What can you do with those eclipse glasses?

How to repurpose your solar eclipse glasses and do some good
Donate solar eclipse glasses overseas

22 August, 2017

If you don't want to donate, you can always recycle them.

Eclipse glasses had their day in the sun on Monday, but those special safety filters could be useful for students in the path of future solar eclipses around the world.

Or you could hold onto your pair for the 2024 solar eclipse.

While trying to find the appropriate and safe glasses to wear during the solar eclipse nearly seemed impossible, an organization said do not throw them away.

NASA says that some glasses are printed with warnings that you shouldn't look through them for more than three minutes at a time and that they should be discarded after three years.

A similar effort helped AWB send nearly 14,000 pairs of glasses to schools in Africa when an eclipse took place there in 2013. As for the filter lenses, some camera stores might recycle them.

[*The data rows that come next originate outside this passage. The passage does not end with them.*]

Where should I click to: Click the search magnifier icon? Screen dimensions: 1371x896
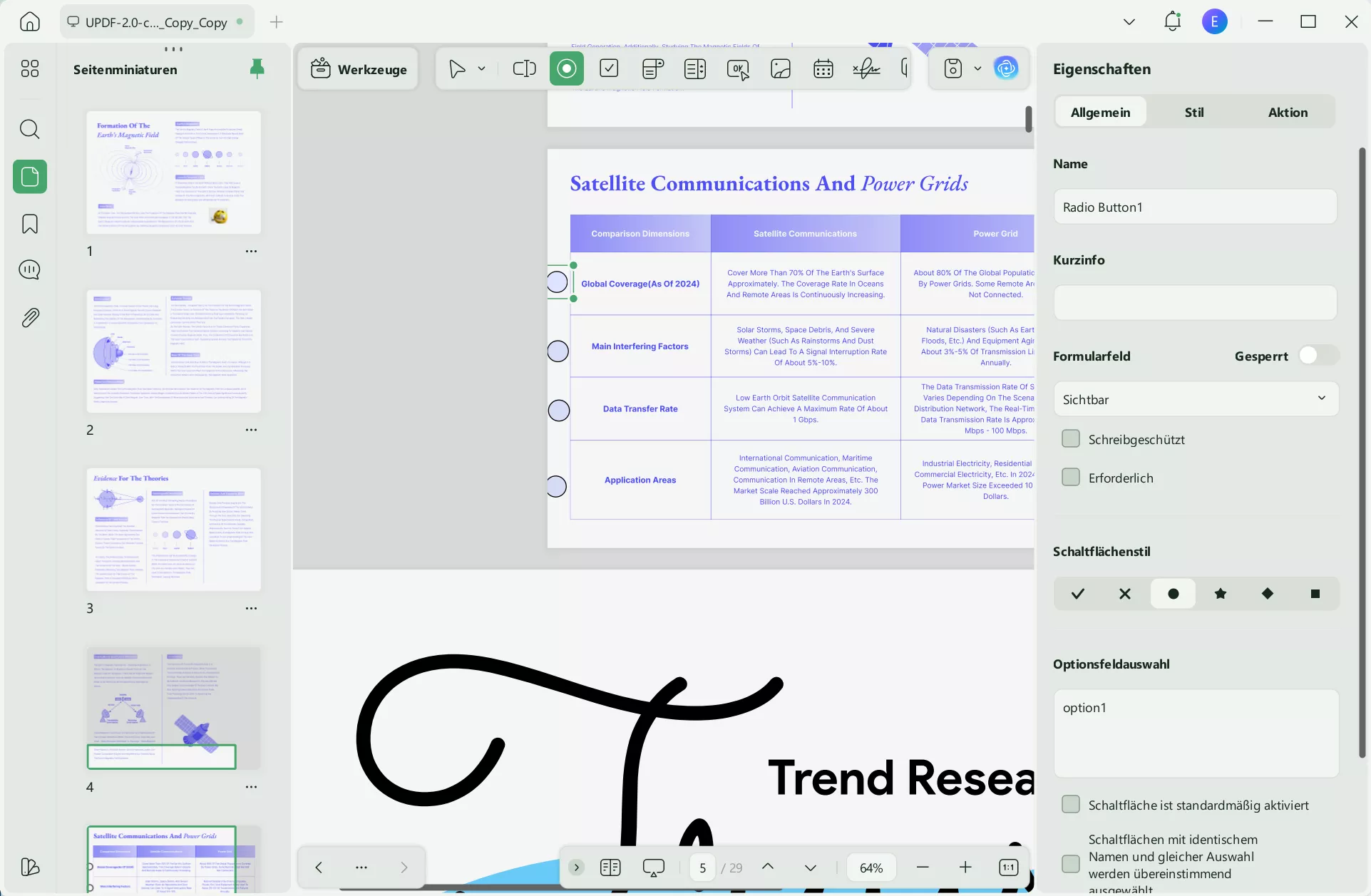30,129
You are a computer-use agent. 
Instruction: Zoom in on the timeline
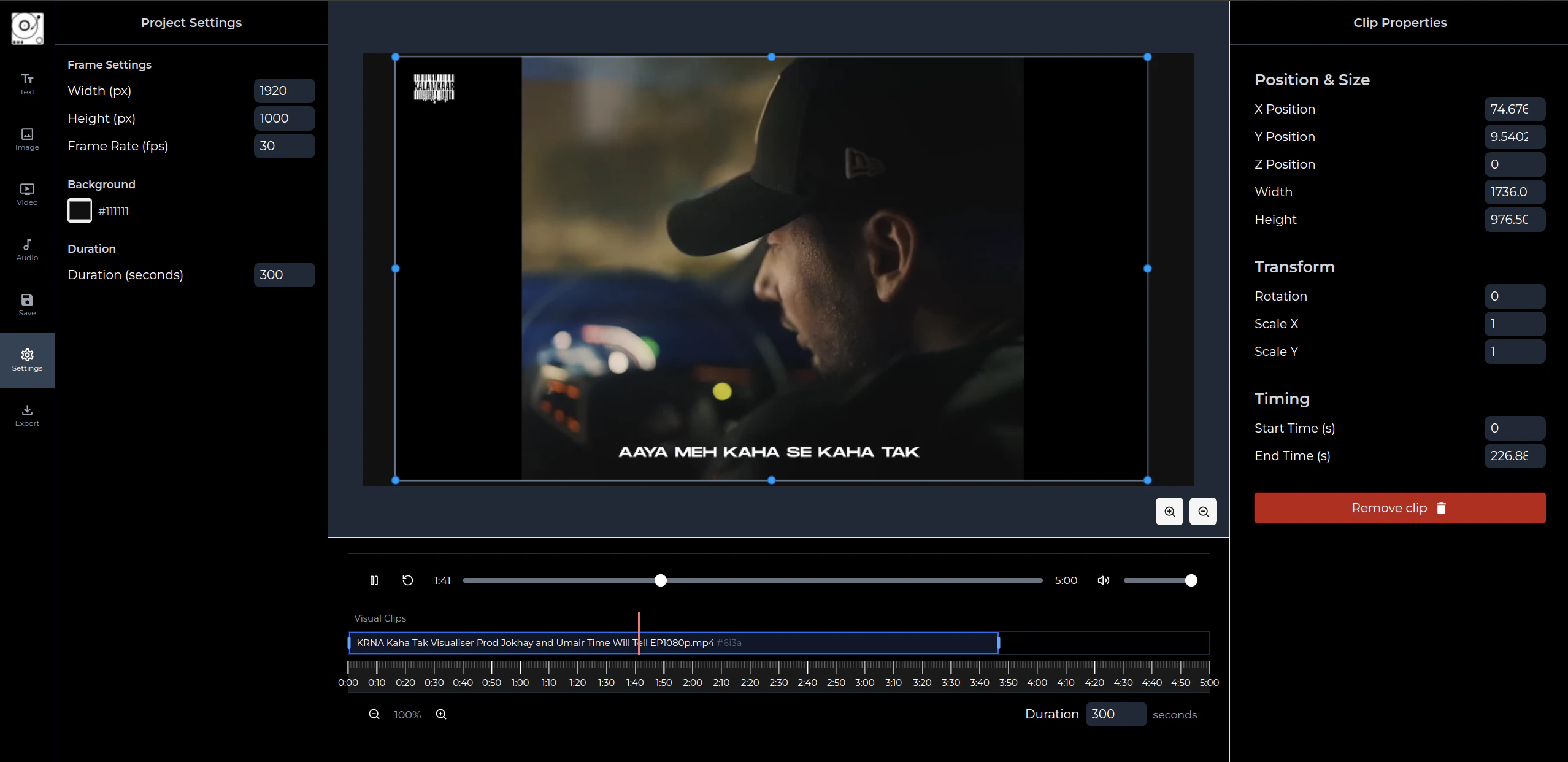click(x=441, y=714)
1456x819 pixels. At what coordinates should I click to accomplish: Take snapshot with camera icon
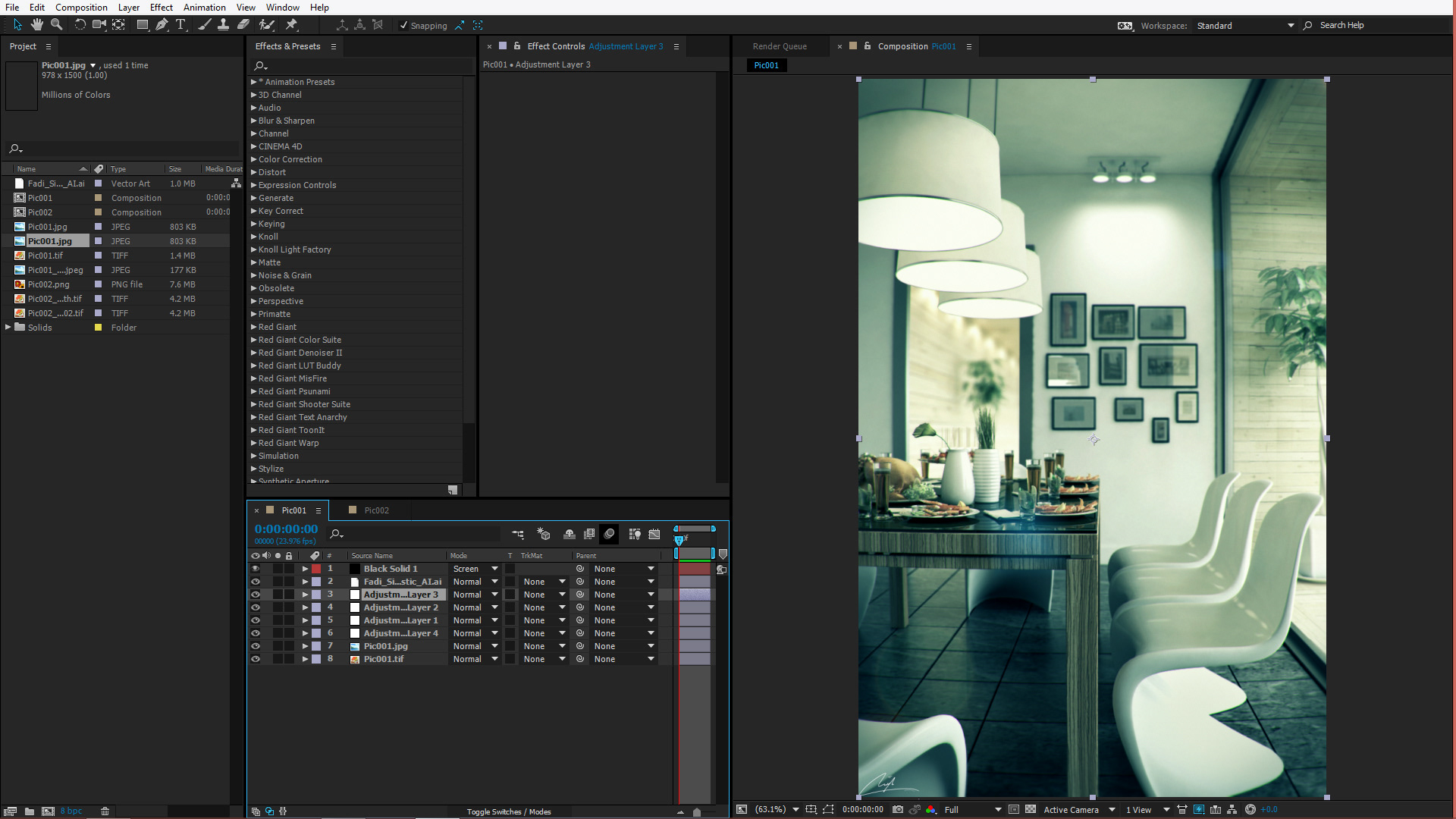(898, 810)
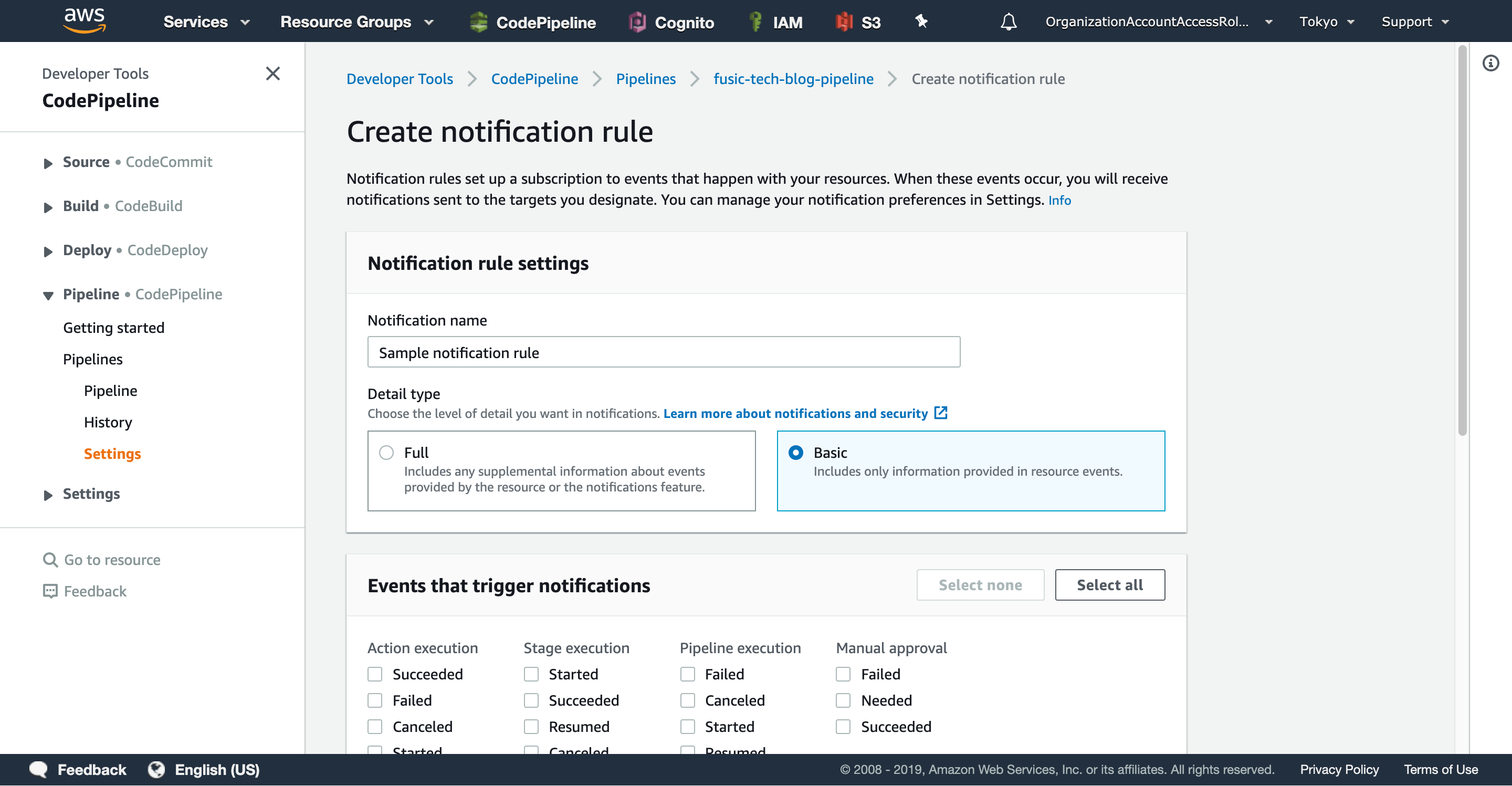Collapse the Pipeline CodePipeline section

pyautogui.click(x=48, y=295)
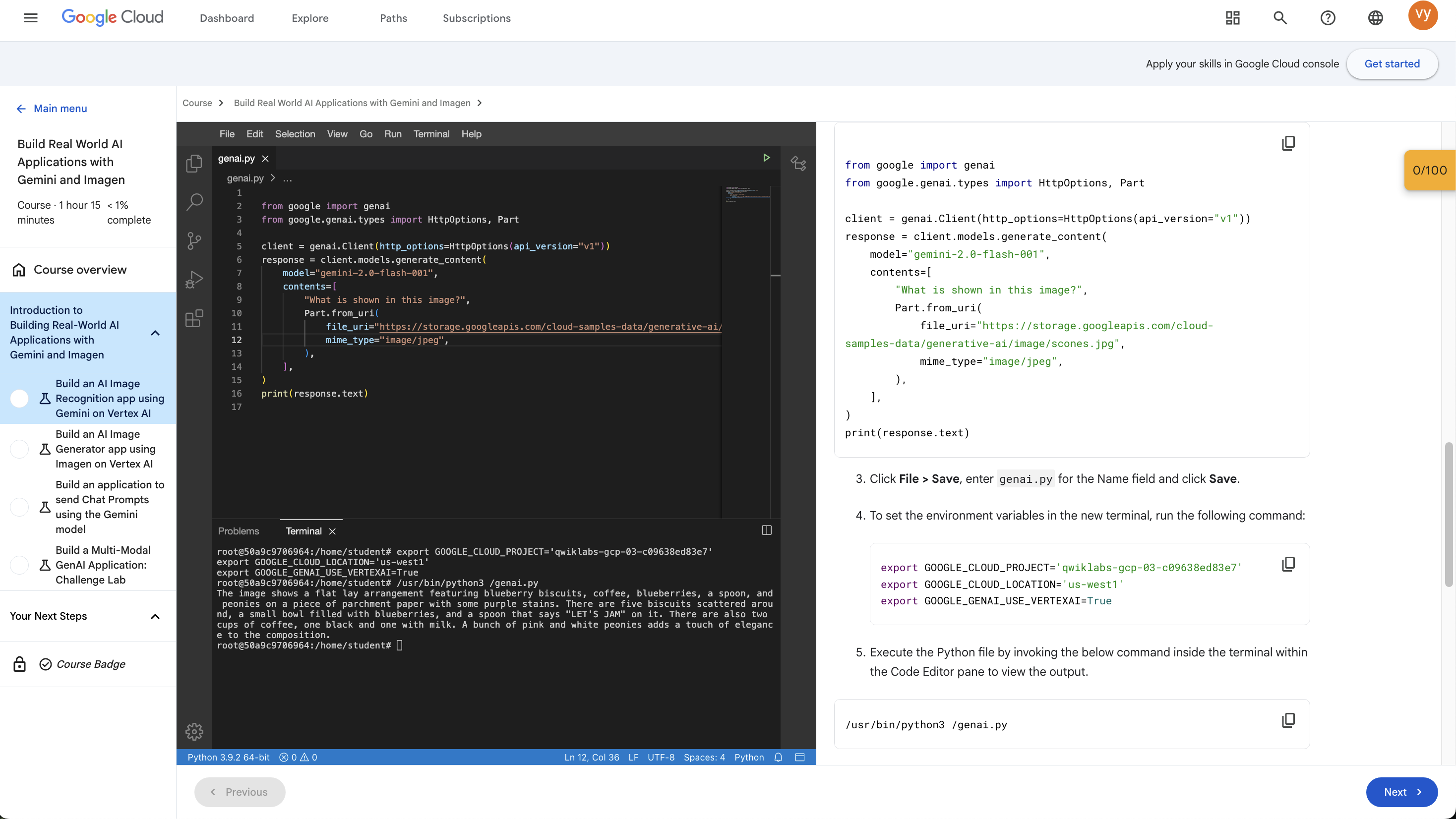This screenshot has width=1456, height=819.
Task: Copy the /usr/bin/python3 command
Action: tap(1288, 720)
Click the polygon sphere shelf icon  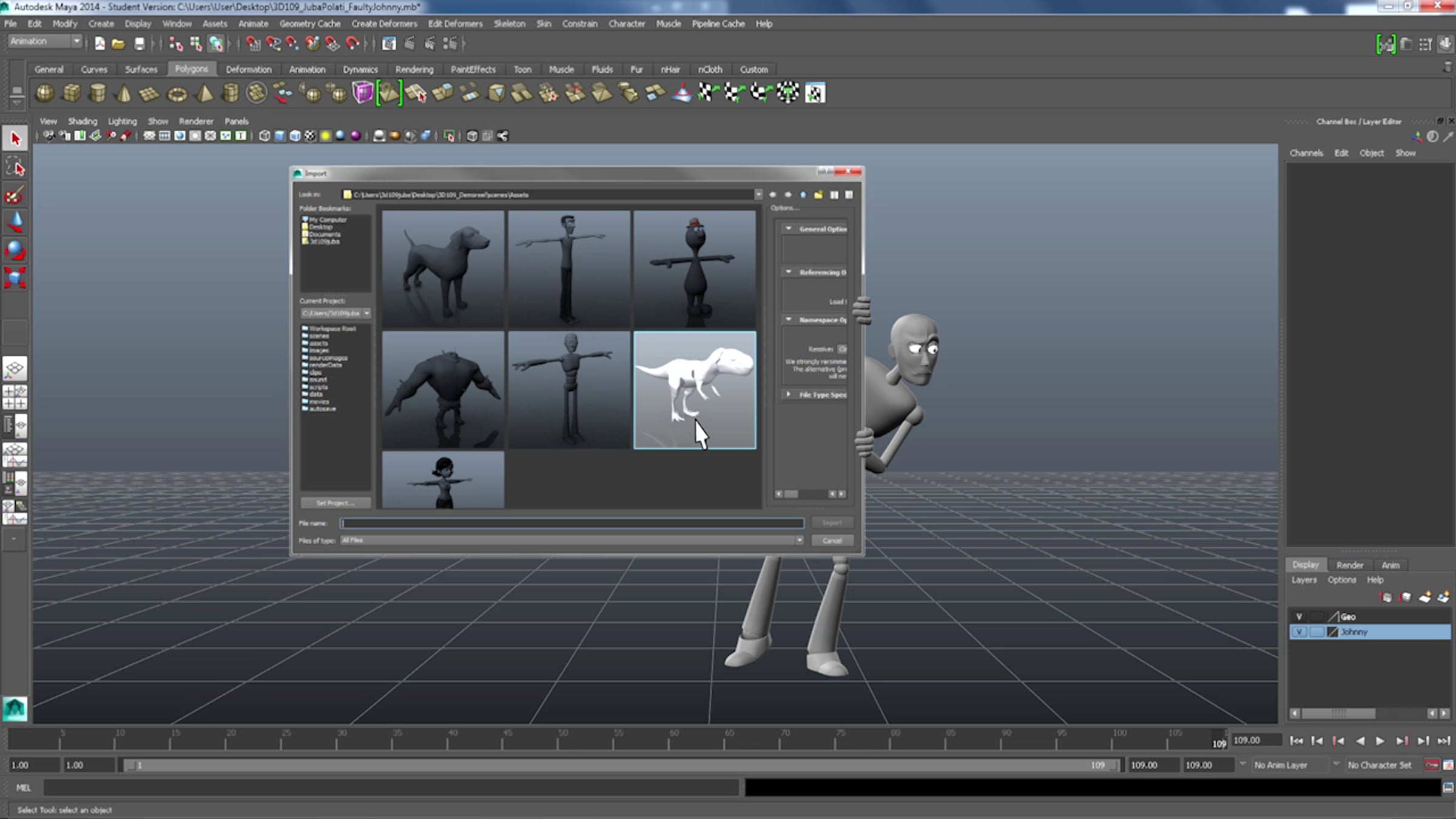click(x=45, y=93)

Whatever you decide to do with your glasses, just don't throw them in the trash.

First, see if they are reusable.

The United States will see its next total solar eclipse on April 8, 2024.

Brooks Mitchell, the education coordinator for the nonprofit Space Science Institute, told Earth911 he will hang the glasses on a bulletin board "to remind myself of the awesome celestial experience".

You survived the 2017 total solar eclipse without going blind thanks to your eclipse glasses.

Astronomers Without Borders (AWB), an organization that works to bring astronomy resources to the less fortunate, has asked that people "don't waste, donate" their eclipse glasses.

The group said it will announce plans to collect eclipse glasses in the coming days on its Facebook page.

The organization uses astronomy programs to connect other peopel across borders based on a love of the sky.